- DIRECTIONS -
1/ Answer these questions using the passage on insurance bad faith claims below.
(a) According to the second prong of the analysis, what does not constitute bad faith?
(b) What kind of showing is sufficient to prove bad faith under the statute?
(c) What does a plaintiff not need to prove about the insurer's delay in payment?
2/ Extend the passage on insurance bad faith claims below by writing what follows its last sentence.

In considering the first prong of the analysis, the “court should examine what factors the insurer considered in evaluating a claim. Bad faith claims are fact specific and depend on the conduct of the insurer vis à vis the insured.” Padilla, 31 F.Supp.3d at 675 (quoting Condio v. Erie Ins. Exchange, 899 A.2d 1136, 1143 (Pa.Super. 2006). Under the second prong of the analysis, mere negligence or bad judgment does not constitute bad faith. See Polselli v. Nationwide Mut. Fire Ins. Co., 23 F.3d 747, 751 (3d Cir. 1994); see also Condio, 899 A.2d at 1143 (citing Williams v. Nationwide Mutual Ins. Co., 750 A.2d 881, 887 (Pa.Super. 2000)). However, a showing of recklessness is sufficient to prove bad faith under the statute. Id. A plaintiff need not, however, prove that the insurer’s delay in payment was motivated by an improper purpose. See Padilla, 31 F.Supp.2d at 675 (citing Klinger, 115 F.3d at 233).

- EXTRACTED DATA -
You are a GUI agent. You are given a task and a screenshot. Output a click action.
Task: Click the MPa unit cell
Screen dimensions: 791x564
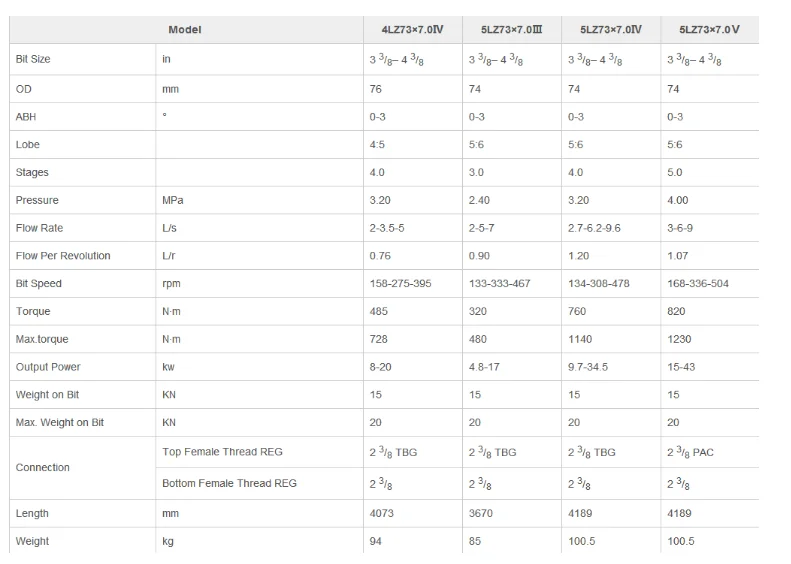pos(172,200)
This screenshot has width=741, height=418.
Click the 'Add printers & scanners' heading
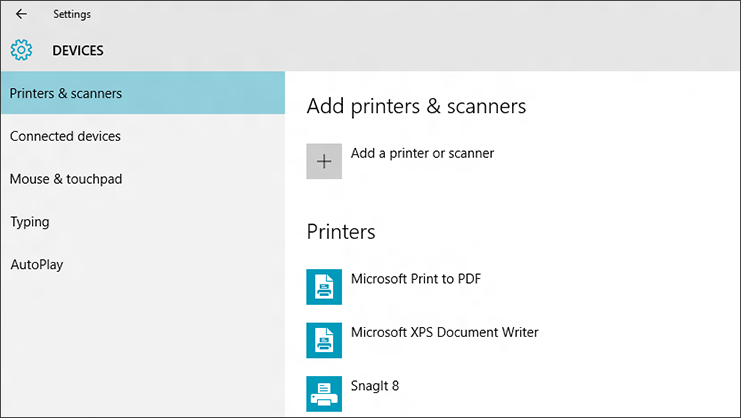click(x=416, y=105)
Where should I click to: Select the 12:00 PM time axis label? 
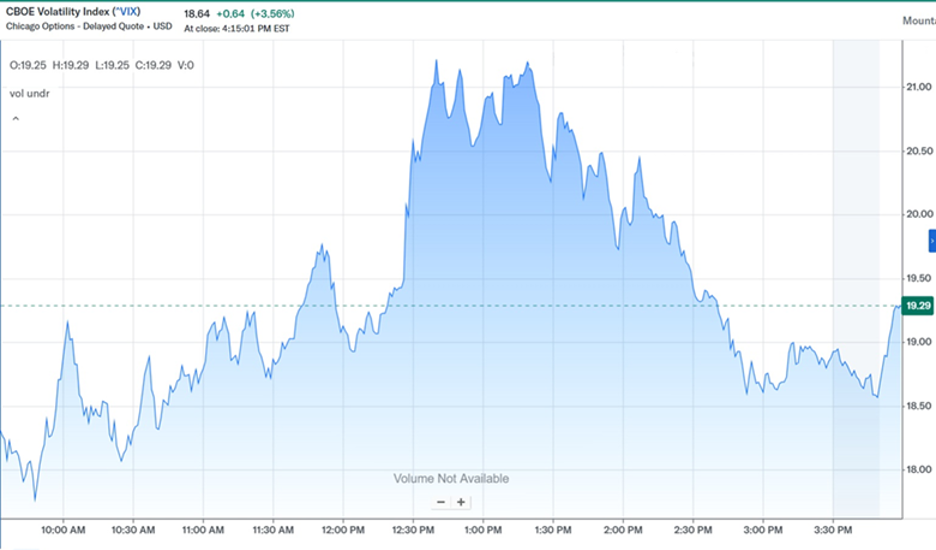point(343,530)
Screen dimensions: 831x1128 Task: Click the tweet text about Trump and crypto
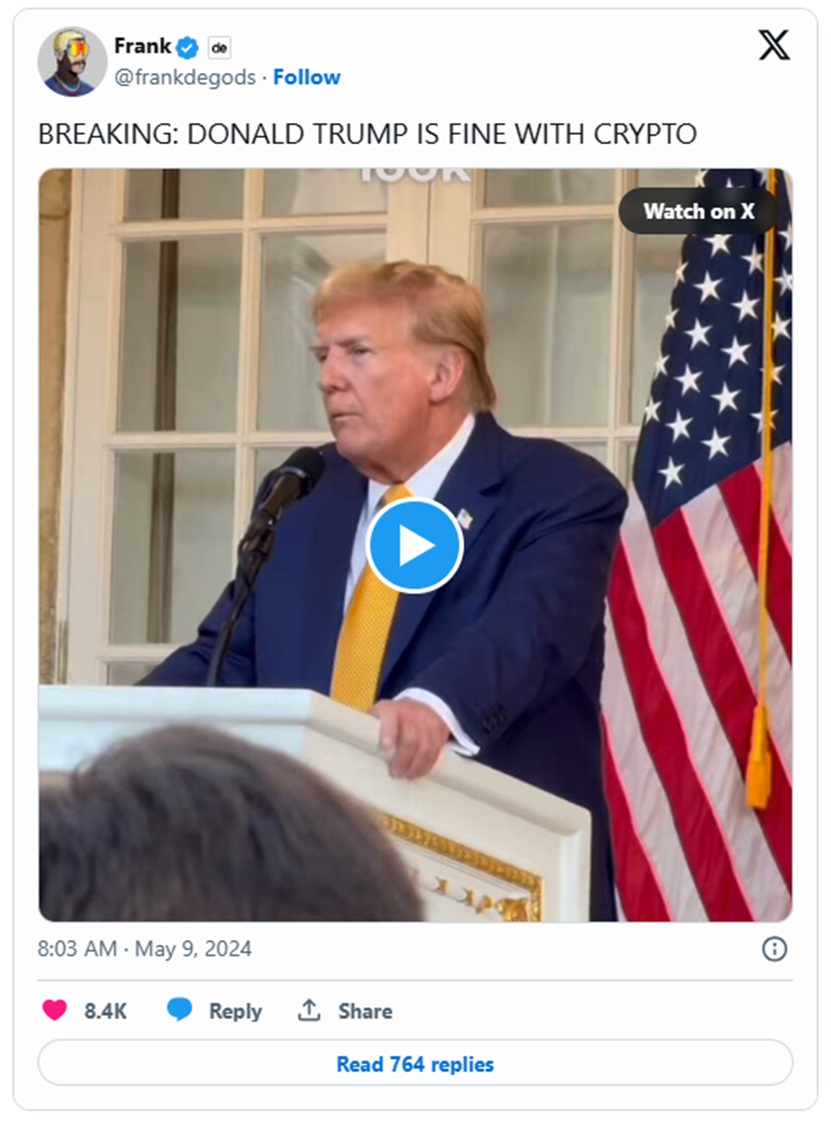click(367, 134)
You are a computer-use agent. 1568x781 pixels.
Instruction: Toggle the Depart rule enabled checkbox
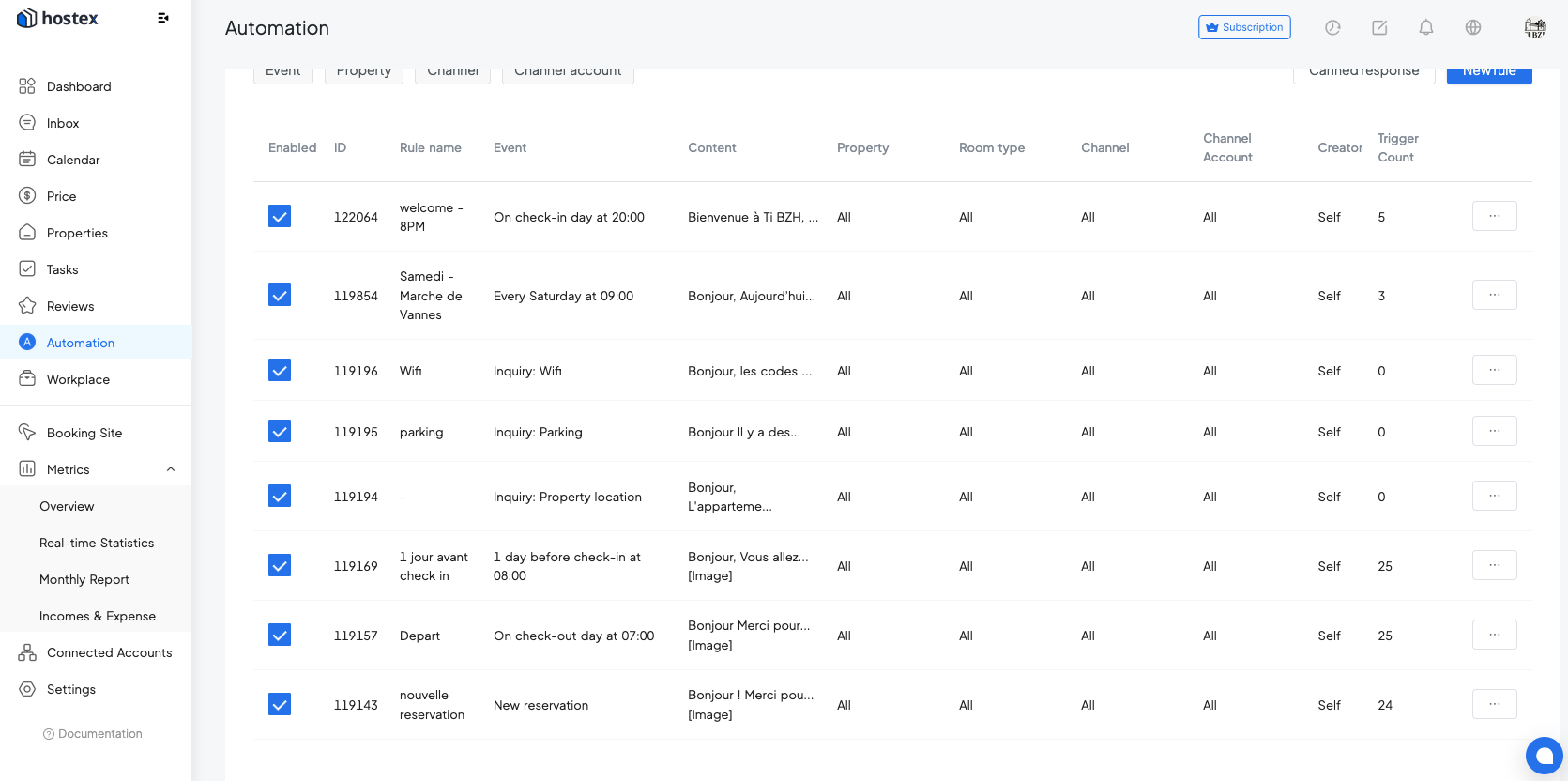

- TASK-BY-TASK OUTPUTS -
1/
(a) Mere negligence or bad judgment.
(b) A showing of recklessness.
(c) That the delay was motivated by an improper purpose.

2/
In the instant matter, Plaintiffs have pled enough information to state a claim for bad faith. Specifically, they allege that they notified Defendant on November 1, 2012 that Travelers had tendered its policy limits. Slightly less than a year later, on August 20, 2013, they forwarded to Defendant’s claims adjuster all of Mrs. Baker’s medical records and a note from her family physician. Moreover, Plaintiffs allege that they have been fully cooperative with Defendant, signing authorizations as required, keeping Defendant informed as to medical treatment, and providing a statement under oath. However, Defendant failed to inform Plaintiff as to the status of her claim or render any decision on her claim. It was not until November 17, 2014, approximately 15 months after Plaintiffs forwarded to Defendant Mrs. Baker’s medical records, that Defendant even scheduled an IME of Mrs. Baker.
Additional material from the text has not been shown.